41. Looking Behind Appearances: The Underground History of American
Education by John Taylor Gatto from archive.org
41. Looking
Behind Appearances
Do you think class
size, teacher compensation, and school revenue have much to do with education quality? If so, the
conclusion is inescapable that we are living in a golden age. From 1955 to 1991 the U.S.
pupil/teacher ratio dropped
40 percent, the average salary of teachers rose 50 percent (in real
terms) and the annual expense per pupil, inflation adjusted, soared 350 percent. What other hypothesis, then,
might fit the strange data I'm
about to present?
Forget the 10 percent
drop in SAT and Achievement Test scores the press beats to death with regularity; how do you explain the
37 percent decline since 1972 in students who score above 600 on the SAT? This is an absolute decline, not
a relative one. It is not affected
by an increase in unsuitable minds taking the test or by an increase in
the numbers. The absolute body
count of smart students is down drastically with a test not more difficult than yesterday's but
considerably less so.

Extracted data –
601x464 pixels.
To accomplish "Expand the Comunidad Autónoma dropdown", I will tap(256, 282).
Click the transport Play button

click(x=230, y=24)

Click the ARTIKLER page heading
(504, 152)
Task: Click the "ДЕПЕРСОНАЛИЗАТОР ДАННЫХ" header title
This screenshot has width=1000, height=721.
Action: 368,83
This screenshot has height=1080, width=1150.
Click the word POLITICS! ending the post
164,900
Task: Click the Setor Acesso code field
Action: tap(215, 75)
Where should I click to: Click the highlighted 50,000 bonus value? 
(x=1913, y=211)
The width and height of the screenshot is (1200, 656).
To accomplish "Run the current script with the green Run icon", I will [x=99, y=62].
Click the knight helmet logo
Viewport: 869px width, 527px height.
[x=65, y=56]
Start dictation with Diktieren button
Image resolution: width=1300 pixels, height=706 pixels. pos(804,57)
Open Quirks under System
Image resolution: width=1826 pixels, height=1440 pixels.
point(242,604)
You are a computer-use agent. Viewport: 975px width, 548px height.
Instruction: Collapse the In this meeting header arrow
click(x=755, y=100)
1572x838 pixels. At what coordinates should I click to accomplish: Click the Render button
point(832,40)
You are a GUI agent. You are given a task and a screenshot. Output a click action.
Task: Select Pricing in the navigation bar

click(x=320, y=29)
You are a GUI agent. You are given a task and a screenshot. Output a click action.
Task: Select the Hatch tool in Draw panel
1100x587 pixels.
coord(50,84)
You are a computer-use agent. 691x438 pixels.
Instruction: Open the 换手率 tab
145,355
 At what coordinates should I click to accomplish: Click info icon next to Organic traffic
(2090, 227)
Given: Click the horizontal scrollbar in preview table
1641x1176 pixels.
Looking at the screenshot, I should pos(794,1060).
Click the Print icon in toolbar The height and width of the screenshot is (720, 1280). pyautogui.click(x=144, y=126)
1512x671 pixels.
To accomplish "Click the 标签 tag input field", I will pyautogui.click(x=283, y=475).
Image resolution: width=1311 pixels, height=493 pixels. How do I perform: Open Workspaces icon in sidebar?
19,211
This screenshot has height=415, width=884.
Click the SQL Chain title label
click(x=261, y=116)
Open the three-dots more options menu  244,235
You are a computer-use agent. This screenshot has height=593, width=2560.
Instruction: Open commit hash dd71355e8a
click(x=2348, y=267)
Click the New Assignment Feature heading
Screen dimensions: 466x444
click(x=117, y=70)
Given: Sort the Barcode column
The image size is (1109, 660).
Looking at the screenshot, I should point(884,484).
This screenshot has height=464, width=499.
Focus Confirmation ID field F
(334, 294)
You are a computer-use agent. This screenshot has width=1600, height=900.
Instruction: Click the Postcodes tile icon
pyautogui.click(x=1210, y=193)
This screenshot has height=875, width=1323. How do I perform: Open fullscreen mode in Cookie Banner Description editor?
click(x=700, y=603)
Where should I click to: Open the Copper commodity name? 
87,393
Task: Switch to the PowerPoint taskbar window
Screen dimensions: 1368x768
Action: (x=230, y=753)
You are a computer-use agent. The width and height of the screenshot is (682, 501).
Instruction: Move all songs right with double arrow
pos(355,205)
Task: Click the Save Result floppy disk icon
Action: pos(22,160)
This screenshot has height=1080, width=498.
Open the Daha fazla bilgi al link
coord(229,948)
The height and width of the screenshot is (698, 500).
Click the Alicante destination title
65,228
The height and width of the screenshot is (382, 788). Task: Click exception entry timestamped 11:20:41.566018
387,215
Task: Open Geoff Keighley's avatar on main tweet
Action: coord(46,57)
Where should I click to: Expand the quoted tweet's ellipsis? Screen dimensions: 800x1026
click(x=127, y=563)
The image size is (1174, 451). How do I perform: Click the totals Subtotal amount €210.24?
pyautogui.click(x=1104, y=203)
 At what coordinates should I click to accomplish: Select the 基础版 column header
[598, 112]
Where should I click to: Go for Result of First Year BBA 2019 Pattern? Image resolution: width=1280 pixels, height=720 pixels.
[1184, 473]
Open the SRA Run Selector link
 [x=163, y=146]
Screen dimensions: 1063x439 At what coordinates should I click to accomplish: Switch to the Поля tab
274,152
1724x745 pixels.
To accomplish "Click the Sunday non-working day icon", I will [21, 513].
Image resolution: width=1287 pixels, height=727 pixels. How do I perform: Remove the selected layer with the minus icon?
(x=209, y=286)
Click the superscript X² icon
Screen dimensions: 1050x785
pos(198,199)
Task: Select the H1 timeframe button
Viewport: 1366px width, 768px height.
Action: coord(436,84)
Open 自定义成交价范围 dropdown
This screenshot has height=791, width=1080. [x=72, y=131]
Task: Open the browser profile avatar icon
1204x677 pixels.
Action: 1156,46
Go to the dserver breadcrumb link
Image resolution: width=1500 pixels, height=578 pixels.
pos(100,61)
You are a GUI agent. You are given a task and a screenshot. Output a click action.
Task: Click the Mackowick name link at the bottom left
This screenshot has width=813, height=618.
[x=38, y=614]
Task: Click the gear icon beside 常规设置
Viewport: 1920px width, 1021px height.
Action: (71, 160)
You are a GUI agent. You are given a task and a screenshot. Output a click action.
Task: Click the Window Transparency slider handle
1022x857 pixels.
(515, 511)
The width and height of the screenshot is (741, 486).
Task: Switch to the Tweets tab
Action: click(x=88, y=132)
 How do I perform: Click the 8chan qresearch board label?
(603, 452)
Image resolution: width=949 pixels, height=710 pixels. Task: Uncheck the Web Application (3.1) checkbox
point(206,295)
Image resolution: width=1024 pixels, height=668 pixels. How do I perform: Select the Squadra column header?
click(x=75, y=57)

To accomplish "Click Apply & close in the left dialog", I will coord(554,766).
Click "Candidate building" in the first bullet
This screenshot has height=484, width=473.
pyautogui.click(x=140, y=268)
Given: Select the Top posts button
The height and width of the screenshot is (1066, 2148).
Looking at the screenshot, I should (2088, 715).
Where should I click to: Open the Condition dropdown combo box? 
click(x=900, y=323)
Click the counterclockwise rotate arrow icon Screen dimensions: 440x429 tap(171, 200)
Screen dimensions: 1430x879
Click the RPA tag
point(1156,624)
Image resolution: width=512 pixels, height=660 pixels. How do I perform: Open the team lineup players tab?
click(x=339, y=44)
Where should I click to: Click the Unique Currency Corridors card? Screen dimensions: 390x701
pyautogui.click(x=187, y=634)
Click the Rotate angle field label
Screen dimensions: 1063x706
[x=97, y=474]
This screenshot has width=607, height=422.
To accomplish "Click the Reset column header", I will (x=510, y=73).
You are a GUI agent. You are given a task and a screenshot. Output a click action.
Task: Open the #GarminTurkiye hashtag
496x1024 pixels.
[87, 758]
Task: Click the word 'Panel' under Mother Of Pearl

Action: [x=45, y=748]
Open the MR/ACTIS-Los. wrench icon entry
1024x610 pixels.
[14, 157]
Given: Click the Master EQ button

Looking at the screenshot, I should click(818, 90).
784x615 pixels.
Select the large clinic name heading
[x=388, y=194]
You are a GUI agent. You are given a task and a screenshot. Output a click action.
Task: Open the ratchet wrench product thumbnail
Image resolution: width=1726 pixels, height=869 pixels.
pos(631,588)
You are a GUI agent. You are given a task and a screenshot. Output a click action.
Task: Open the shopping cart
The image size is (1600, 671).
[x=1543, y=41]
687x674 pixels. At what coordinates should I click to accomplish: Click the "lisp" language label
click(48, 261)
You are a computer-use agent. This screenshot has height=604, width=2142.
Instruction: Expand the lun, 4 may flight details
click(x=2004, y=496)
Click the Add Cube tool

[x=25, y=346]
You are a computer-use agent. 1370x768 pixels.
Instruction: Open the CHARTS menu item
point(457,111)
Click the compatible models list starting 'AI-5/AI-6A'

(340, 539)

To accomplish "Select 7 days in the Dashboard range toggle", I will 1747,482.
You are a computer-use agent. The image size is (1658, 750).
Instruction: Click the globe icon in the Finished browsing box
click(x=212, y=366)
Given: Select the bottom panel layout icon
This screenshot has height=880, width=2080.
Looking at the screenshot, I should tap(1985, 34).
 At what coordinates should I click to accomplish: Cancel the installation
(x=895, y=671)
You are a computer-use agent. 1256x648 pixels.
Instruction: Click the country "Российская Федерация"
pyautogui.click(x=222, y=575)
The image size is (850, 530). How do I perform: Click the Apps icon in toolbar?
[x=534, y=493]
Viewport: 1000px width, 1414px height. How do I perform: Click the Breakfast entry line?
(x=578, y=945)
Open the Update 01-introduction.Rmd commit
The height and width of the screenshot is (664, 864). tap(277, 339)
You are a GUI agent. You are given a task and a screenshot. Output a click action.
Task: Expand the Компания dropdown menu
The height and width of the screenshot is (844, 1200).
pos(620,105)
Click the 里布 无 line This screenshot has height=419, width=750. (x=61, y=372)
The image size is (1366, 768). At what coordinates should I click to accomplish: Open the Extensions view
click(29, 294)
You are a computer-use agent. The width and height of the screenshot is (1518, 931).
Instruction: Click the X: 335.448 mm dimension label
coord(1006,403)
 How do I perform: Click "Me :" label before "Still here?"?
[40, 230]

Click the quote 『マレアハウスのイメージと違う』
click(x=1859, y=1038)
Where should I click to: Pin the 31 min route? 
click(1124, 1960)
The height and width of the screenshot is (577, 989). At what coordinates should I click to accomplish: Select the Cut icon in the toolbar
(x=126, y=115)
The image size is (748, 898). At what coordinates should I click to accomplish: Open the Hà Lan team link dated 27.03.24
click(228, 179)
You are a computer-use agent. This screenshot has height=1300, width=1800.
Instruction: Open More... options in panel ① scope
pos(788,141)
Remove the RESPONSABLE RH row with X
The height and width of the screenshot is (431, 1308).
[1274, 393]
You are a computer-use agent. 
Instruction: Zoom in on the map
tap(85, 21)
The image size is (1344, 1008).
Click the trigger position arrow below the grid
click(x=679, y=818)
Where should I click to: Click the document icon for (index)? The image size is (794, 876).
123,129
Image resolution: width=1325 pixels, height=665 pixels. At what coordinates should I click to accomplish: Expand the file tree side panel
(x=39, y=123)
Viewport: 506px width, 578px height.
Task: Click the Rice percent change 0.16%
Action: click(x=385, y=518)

Tasks to carry out –
a) According to the text on American education, by what percentage has the number of students scoring above 600 on the SAT declined since 1972?
b) Please pick up the text on American education right after its last sentence and keep going.

Task-by-task outputs –
a) 37 percent.

b)
What should be made of a 50 percent
decline among the most rarefied group of test- takers, those who score above 750? In 1972, there were 2,817
American students who reached this
pinnacle; only 1,438 did in 1994 — when kids took a much easier test. Can
a 50 percent decline occur in
twenty-two years without signaling that some massive leveling in the public school mind is underway? 1 In a real sense where your own
child is concerned you might best forget scores on these tests entirely as a reliable measure of
what they purport to assess. I wouldn't deny that mass movements in these scores in one direction or another
indicate something is going on,
and since the correlation between success in schooling and success on these
tests is close, then significant
score shifts are certainly measuring changes in understanding. This is a difficult matter for anyone to
sort out, since many desirable occupational categories (and desirable university seats even
before that) are reserved for those who score well. The resultant linkage of adult income with test scores then
creates the illusion these tests
are separating cream from milk, but the results are rigged in advance by
foreclosing opportunity to those
screened out by the test! In a humble illustration, if you only let students with high scores on the
language component of the SATs cut hair, eventually it would appear that verbal facility and
grooming of tresses had some vital link with each other. Between 1960 and 1998 the
nonteaching bureaucracy of public schools grew 500 percent, but oversight was concentrated into fewer and fewer
hands. The 40,520 school districts
with elected boards this nation had in 1960 shriveled to 15,000 by 1998.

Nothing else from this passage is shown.